En moins de dix jours, plusieurs localités au nord comme au sud du pays se sont retrouvées submergées par les eaux. Comment s'organise l'intervention dans ce genre de cas ? Qui en coordonne l'exécution ?
La sonnette d'alarme a été tirée à Nador. La réaction de la population aux intempéries qui ont frappé la ville et fait d'importants dégâts matériels a frôlé l'émeute. Iminitanout a repris le témoin. Même catastrophe, à une plus grande échelle en ce qui concerne les dégâts et pertes humaines, et même réaction de la population. Au point que les habitants ont jeté des pierres sur les forces de l'ordre et les éléments d'intervention arrivés sur place. Tout cela pose une question essentielle : le Maroc ne dispose-t-il pas d'un mécanisme d'intervention automatique, rapide et efficace pour faire face aux conséquences des catastrophes naturelles ? «Il existe pour le moment une coordination très poussée entre les différents services concernés», précise Mohammed Elyazghi, ministre d'Etat. L'homme, qui avait engagé alors qu'il était encore ministre de l'Aménagement du territoire, un processus de réflexion et d'organisation de prévision et d'interventions en cas de catastrophes naturelles, déplore néanmoins l'absence de moyens matériels et de ressources humaines suffisantes à même de permettre de faire face avec célérité et efficacité à ce genre de situation. Seulement, constate-t-on, la plus grande partie de ces moyens sont centralisés au niveau du département de l'Intérieur dont la préoccupation est plus sécuritaire qu'humanitaire. La protection civile, les agents d'autorité, les forces auxiliaires et la gendarmerie forment en effet la première ligne du front lors de toute intervention dans des cas pareils.
Mais c'est une lourde machine, lente à démarrer et qui intervient généralement en retard. Ce qui provoque la colère des populations. A moins, précise-t-on, que ne pleuvent des instructions d'en haut. Mohamed Elyazghi le confirme : le roi «peut donner une bonne impulsion aux interventions». Néanmoins, tient-il à préciser, «les mécanismes d'intervention se sont améliorés, il y a une plus grande coordination entre les départements de l'équipement, de la protection sociale, de la santé et la protection civile, les forces auxiliaires et la gendarmerie». Mais au-delà d'une coordination aussi poussée soit-elle, il est aujourd'hui plus que jamais question de créer un organe autonome spécialisé, comme c'est le cas dans plusieurs pays, l'Italie par exemple. Le département de l'Aménagement du territoire avait déjà entamé, il y a quelques années sous la direction d'Elyazghi, des prises de contact avec les experts de ce pays. Mais ces concertations en vue du transfert d'expérience et du savoir-faire n'ont pas été poussées jusqu'à la création d'un organisme indépendant dédié à la question.

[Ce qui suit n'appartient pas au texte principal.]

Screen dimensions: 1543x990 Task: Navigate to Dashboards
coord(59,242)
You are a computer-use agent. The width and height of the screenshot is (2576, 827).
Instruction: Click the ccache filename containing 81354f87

Heureusement que des députés ont pris la relève et rouvrent ce débat devant le Parlement. Une proposition de loi portant création d'une Agence nationale pour la prévision et le suivi des interventions en cas de catastrophes naturelles et technologiques a été présentée, en ce sens, par le groupe parlementaire du parti de l'Istiqlal. L'organisme se chargerait de coordonner les interventions et d'en garantir la rapidité et l'efficacité. Il reviendrait également à cette Agence, selon la proposition soumise au bureau de la première Chambre en décembre dernier, d'établir la part des responsabilités et du champ d'intervention des différents intervenants (autorités publiques, collectivités locales et société civile nationale et étrangère). En attendant, un arsenal de textes existe déjà, il a été complété par un décret adopté, fin janvier, en conseil du gouvernement portant élargissement des prérogatives des services de la protection civile. Un toilettage rendu nécessaire après le séisme d'El Hoceima. Car, soutient M. Elyazghi, «depuis ce tremblement de terre, les procédures d'intervention en cas de catastrophe naturelle ont connu un tournant décisif».Ce qui est encore plus rassurant, ajoute-t-il, c'est qu'aujourd'hui «il y a, dans le monde, des moyens et des méthodes efficaces pour mieux faire face à ces catastrophes. Ce qui est encore plus rassurant, c'est cette prise de conscience de la population qui a mis de côté son fatalisme, ne considère plus ces catastrophes comme une calamité et donne un sérieux coup de main aux forces d'intervention». Pour le reste, «c'est un problème qui se trouve au cœur des préoccupations des Nations Unies parce que c'est un problème qui va s'aggraver davantage durant les prochaines années», conclut-il.